A CNN headline yesterday stated: Farewell Starman: World mourns loss of a musical giant. The person mourned was David Bowie, dead at 69, a transformative figure in Rock Music. I did not recognize the name at all—but it brought an echo. I knew at least one famous Bowie, Jim Bowie, the American nineteenth century adventurer, he who’s famous for the Bowie Knife. And I’ve known about him since I was ten. That was in Europe, but I was a great admirer of American heroes and much wishing I had a knife like Bowie’s. The David I’m talking about was born just about then.
I didn’t recognize the name because, like most people, I have terrae incognitae in my life. The great majority of them, in my case, have to do with the arts, particularly the popular arts, and especially pop music—or the institutional aspects of the movie business.
But when the “world mourns” one is inclined to look a little closer. Well, today I learned that David Bowie, who was born in London on January 8, 1947, was born as David Robert Jones. In his early musical career, he went by the name of Davy Jones, a name that no doubt meant to echo Davy Jones’ Locker, thus where drowned sailors gather after death. Our David, however, had a problem. In the highly competitive world of Rock, another Davy Jones, Davy Jones of the Monkees, was also on the musical stage. To differentiate himself from that competitor, our David changed his name to David Bowie and—here’s the rub—he renamed himself deliberately after the famed Jim Bowie of the knife. The link in my mind that sprang up over that last name was not just a coincidence.

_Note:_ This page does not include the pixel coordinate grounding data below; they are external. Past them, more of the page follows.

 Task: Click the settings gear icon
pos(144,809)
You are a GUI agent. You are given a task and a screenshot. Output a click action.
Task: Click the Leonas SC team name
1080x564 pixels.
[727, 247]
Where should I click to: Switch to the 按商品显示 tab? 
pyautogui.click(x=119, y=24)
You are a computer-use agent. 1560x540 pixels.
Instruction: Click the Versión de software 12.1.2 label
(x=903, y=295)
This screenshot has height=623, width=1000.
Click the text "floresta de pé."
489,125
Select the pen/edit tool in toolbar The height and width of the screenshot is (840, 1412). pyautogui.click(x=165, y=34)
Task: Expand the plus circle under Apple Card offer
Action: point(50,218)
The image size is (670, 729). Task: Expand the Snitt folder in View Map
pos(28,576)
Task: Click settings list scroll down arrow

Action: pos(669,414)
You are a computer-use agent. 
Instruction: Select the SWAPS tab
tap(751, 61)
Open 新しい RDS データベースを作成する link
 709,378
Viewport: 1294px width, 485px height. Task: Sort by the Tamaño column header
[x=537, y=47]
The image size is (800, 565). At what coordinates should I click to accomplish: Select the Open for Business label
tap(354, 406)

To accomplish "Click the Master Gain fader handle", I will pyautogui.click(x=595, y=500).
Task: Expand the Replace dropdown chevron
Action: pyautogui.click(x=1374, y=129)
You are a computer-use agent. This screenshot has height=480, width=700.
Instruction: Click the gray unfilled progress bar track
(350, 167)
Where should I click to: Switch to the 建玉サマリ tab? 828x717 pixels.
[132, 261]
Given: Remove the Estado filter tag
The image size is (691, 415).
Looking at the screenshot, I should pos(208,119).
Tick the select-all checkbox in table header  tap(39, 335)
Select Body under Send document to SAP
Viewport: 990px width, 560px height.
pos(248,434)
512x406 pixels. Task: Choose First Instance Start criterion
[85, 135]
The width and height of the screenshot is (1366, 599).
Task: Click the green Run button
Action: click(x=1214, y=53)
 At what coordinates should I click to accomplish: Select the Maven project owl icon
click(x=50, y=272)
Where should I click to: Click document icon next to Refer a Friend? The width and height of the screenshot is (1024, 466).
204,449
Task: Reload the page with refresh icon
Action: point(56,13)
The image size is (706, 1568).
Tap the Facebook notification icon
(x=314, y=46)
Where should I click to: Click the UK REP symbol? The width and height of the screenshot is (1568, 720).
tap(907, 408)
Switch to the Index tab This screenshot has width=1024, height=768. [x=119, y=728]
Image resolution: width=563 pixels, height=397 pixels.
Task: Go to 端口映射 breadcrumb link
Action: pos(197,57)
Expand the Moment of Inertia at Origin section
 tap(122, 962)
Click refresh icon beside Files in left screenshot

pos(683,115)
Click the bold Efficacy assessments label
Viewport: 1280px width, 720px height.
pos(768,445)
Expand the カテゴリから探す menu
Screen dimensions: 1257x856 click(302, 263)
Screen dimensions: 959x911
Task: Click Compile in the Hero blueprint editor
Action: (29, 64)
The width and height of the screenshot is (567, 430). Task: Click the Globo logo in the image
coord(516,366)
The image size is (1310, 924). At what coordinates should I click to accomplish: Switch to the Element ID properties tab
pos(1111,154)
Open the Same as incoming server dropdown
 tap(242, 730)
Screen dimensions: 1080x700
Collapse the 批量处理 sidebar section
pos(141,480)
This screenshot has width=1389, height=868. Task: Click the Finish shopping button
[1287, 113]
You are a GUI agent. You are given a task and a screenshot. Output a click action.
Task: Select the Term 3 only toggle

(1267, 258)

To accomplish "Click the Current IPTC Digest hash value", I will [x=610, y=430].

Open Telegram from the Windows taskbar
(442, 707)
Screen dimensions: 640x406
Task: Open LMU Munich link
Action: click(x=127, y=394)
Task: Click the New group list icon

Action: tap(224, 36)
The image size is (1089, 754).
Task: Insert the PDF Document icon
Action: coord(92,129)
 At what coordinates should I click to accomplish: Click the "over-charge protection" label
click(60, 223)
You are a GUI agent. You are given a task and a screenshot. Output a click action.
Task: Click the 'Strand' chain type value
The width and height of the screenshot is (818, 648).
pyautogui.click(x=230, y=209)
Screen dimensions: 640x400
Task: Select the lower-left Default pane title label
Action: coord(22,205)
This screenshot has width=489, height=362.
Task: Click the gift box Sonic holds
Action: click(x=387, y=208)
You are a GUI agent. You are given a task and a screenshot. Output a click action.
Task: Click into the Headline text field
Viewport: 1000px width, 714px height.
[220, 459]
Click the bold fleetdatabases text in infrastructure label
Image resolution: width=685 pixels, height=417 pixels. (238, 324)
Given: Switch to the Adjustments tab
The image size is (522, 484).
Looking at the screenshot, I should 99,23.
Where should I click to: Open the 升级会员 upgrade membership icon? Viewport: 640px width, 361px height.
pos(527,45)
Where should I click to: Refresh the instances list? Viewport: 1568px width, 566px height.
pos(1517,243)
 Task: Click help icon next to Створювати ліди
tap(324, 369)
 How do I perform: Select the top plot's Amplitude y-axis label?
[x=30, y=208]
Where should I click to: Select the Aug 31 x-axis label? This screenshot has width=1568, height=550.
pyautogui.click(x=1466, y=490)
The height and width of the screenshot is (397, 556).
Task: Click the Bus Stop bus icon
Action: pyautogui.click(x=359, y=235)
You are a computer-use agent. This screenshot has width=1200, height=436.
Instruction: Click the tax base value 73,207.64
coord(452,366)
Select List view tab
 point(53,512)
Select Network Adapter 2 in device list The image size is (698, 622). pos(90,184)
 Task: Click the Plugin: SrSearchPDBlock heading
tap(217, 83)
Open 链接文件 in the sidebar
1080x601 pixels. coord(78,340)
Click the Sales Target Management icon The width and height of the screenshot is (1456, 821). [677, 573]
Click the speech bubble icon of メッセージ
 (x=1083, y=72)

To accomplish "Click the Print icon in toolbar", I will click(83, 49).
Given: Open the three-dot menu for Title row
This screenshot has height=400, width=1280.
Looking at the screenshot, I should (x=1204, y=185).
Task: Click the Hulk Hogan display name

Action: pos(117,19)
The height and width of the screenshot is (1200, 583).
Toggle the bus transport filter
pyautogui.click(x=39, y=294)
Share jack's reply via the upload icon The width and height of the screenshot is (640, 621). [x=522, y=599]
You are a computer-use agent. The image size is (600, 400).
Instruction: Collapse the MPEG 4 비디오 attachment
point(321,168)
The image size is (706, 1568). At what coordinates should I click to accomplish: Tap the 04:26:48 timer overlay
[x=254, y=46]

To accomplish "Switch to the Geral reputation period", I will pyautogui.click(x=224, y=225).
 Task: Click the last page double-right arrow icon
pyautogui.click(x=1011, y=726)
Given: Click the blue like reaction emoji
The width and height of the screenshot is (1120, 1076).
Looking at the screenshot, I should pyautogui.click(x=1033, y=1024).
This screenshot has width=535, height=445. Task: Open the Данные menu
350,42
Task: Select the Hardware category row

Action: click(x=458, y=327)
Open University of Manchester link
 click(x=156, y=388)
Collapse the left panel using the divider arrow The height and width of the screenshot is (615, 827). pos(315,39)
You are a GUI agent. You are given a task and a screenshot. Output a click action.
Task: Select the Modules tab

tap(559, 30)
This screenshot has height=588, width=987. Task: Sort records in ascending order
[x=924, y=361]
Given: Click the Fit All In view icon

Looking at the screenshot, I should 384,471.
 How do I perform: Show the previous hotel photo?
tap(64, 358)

Yesterday also threw a brief light on another of my unknown earths. News also came yesterday of the Golden Globes Awards. Bowie perhaps had prepared me for a minor shock. I realized that I knew nothing about that award either. The Oscars were familiar (the Academy Awards), but Golden Globes? Well, the Oscars have been around since 1929, the Golden Globes “only” since 1947—the year of Bowie’s birth. The Movie Industry is better known to me than Rock, but not well enough to arouse a desire to follow its annual rituals of recognition. And that, rituals of recognition, in part illuminate my own ignoring of large segments of art.
The arts were at the very center of my interest in youth. As I studied them intensely, I became aware of something. There came a time—beginning somewhere in the Renaissance but certainly maturing by the time of the early twentieth century. An invisible Curtain descended. On one side of it, the object celebrated by the art was the total focus of the activity; on the other side of that Curtain, it was the technique used (expressionism, pointislism, etc.) and later the artist who became the focus; innovation and transformation became a badge of achievement; the art itself slowly became a mere means by which the artist became visible to the World. Having made that discovery, I grew quite indifferent to those terrae of the arts in which this transformation was reaching its climax and gradually transforming itself into a means for achieving fame and wealth.